▸ **Data extract**
'''

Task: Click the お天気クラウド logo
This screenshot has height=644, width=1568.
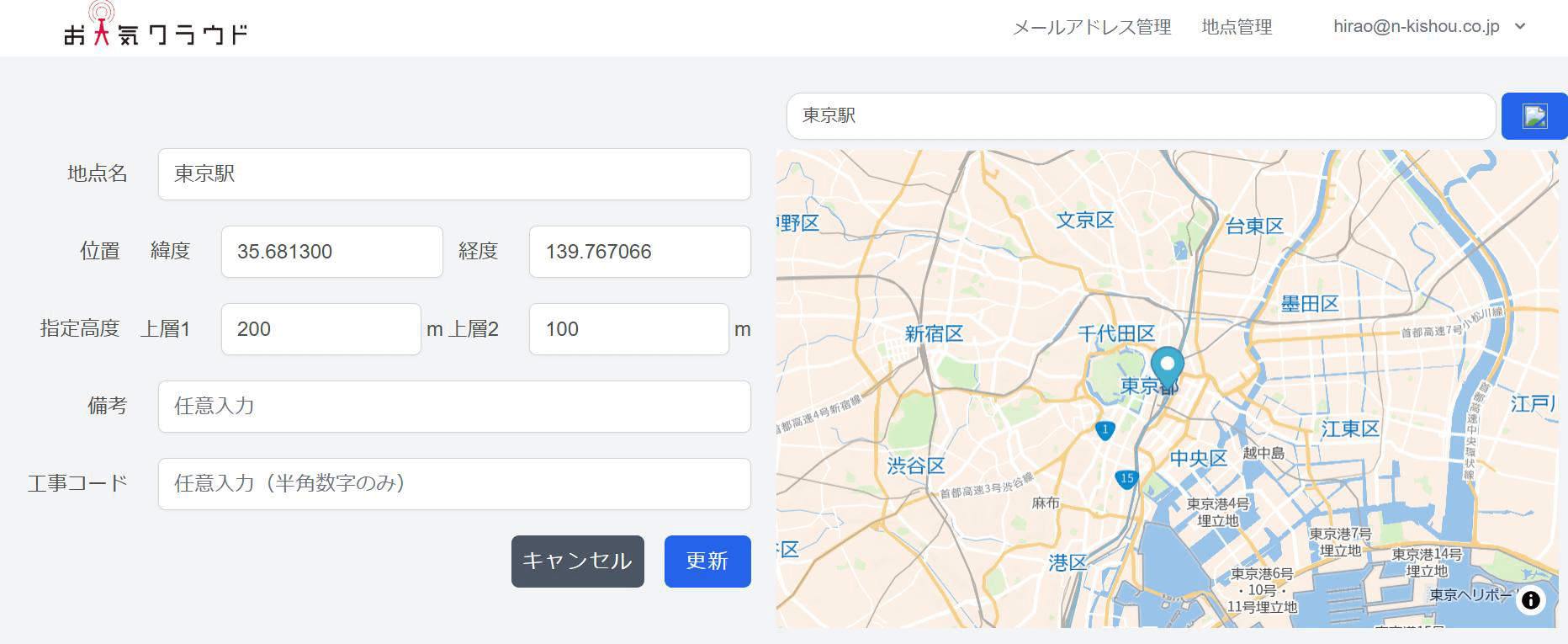Action: click(156, 27)
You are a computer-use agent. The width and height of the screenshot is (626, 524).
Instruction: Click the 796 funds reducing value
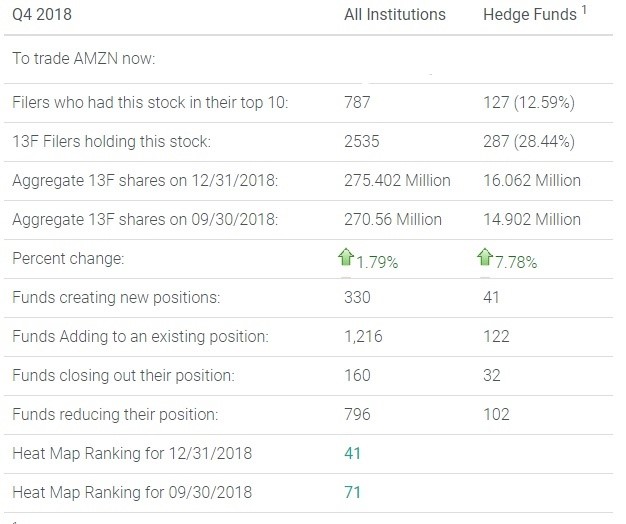(x=357, y=414)
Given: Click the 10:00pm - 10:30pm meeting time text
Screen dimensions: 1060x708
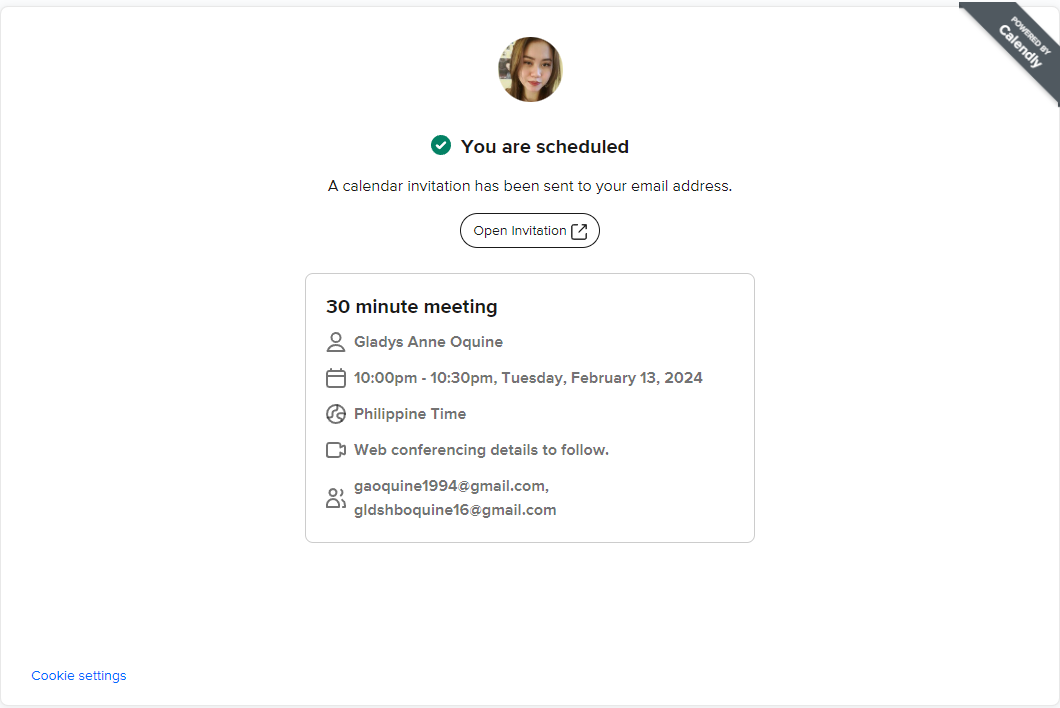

'''

▸ **The request**
Reproduce the entries above with "screenshot" renamed to "screen capture" throughout, changing nothing else, and leave out the pictures.

▸ **Solution to the exercise**
Task: Click the お天気クラウド logo
This screen capture has height=644, width=1568.
Action: click(156, 27)
You are a computer-use agent. The width and height of the screen capture is (626, 524).
Instruction: Click the 796 funds reducing value
(x=357, y=414)
Given: Click the 10:00pm - 10:30pm meeting time text
Screen dimensions: 1060x708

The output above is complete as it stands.